Выбранный отрывок:
╔══

К.С.: В чем Шипов видит преимущество английского образца — в том, что есть некая конвенция — негласная, неявная, но, тем не менее, пронизывающая нравственные устои общества, которая обеспечивает функционирование некого порядка.

А.Т.: Дело в том, что он здесь отсылает к какому-то традиционному английскому исходу, о чем лучше всего говорит Константин Сергеевич Аксаков, когда он рассуждает о различии внешней правды и правды внутренней. Правда внешняя — это формальность, законность и т.д., а правда внутренняя — это как раз та самая негласная конвенция, где мы осознаем, что мы должны так поступить, хотя никакой закон нас вроде бы к этому не принуждает. И в этом смысле у Алексея Степановича Хомякова Англия и будет воплощением такого порядка.

К.С.: Если мы с вами сейчас еще при этом приведем тот ход юридической мысли, который был характерен для конституционалистов начала ХХ века, то убедимся в том, что они настаивали на том, что правда внутренняя куда важнее правды внешней. Это школа возрождения естественного права, согласно учению которой формальное право может быть нелегитимным, потому что оно не соответствует глубинным нормам правосознания общества. Поэтому главная задача (в том числе, и оппозиции) — добиться соответствия норм права и основ правосознания. Об этом говорили и Е.Н. Трубецкой, и П.И. Новгородцев. Так что в данном случае расхождения между конституционными терминами и славянофильскими — это расхождения на уровне, прежде всего, внешнего оформления.

╚══

Раздел данных:
╔══

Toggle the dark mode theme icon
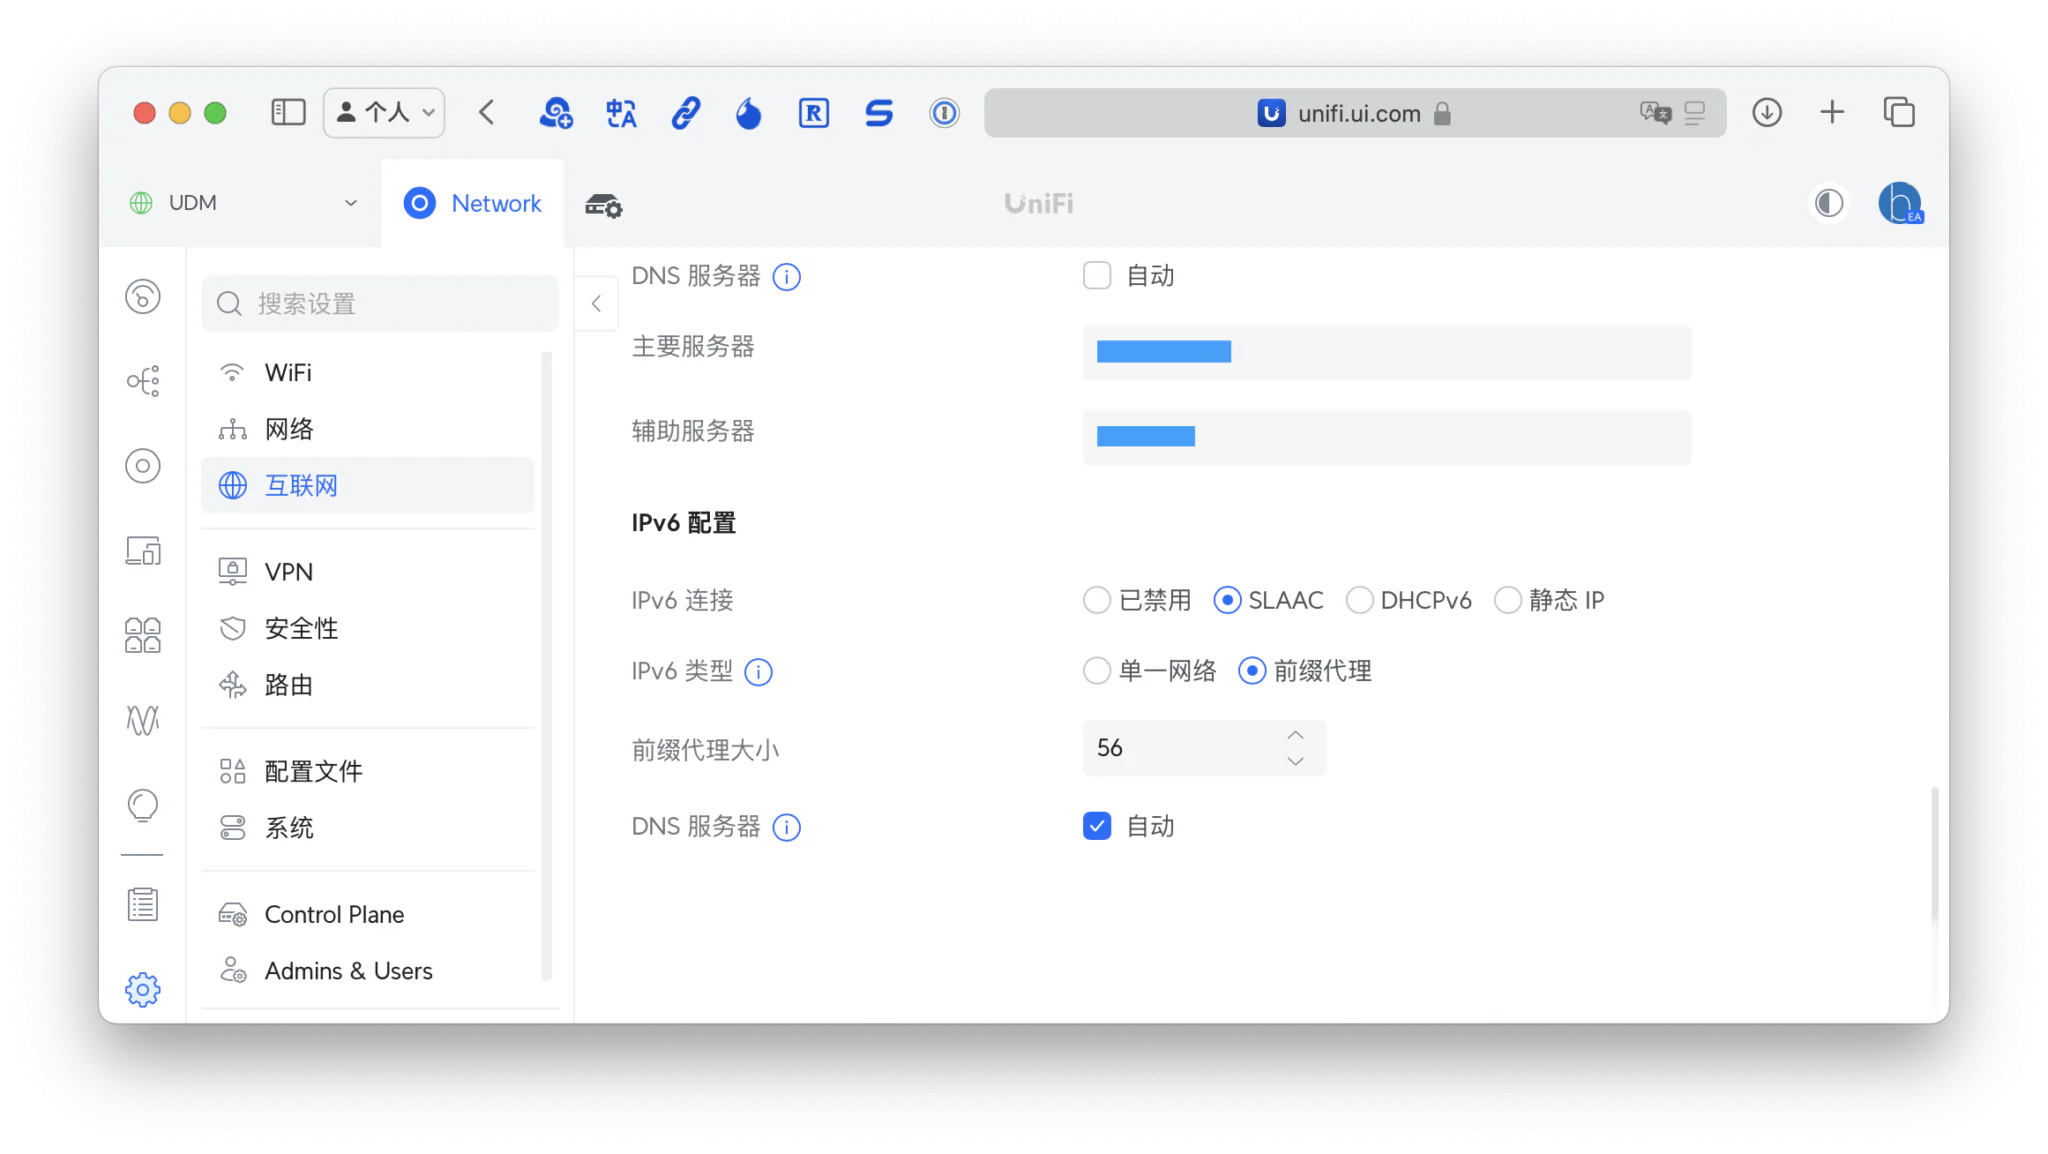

╚══

Что нужно сделать:
a. Ответьте на вопросы по отрывку:
(i) Кто рассуждает о различии внешней правды и правды внутренней?
(ii) Какая страна у Алексея Степановича Хомякова будет воплощением такого порядка?
(iii) Кто говорил о том, что нужно добиться соответствия норм права и основ правосознания?
b. Продублируйте из отрывка фрагмент от слов «К.С.: Если мы» вплоть до слов «всего, внешнего оформления.» включительно.
Опирайтесь только на отрывок.

Список ответов:
a.
(i) Константин Сергеевич Аксаков.
(ii) Англия.
(iii) Е.Н. Трубецкой и П.И. Новгородцев.

b.
К.С.: Если мы с вами сейчас еще при этом приведем тот ход юридической мысли, который был характерен для конституционалистов начала ХХ века, то убедимся в том, что они настаивали на том, что правда внутренняя куда важнее правды внешней. Это школа возрождения естественного права, согласно учению которой формальное право может быть нелегитимным, потому что оно не соответствует глубинным нормам правосознания общества. Поэтому главная задача (в том числе, и оппозиции) — добиться соответствия норм права и основ правосознания. Об этом говорили и Е.Н. Трубецкой, и П.И. Новгородцев. Так что в данном случае расхождения между конституционными терминами и славянофильскими — это расхождения на уровне, прежде всего, внешнего оформления.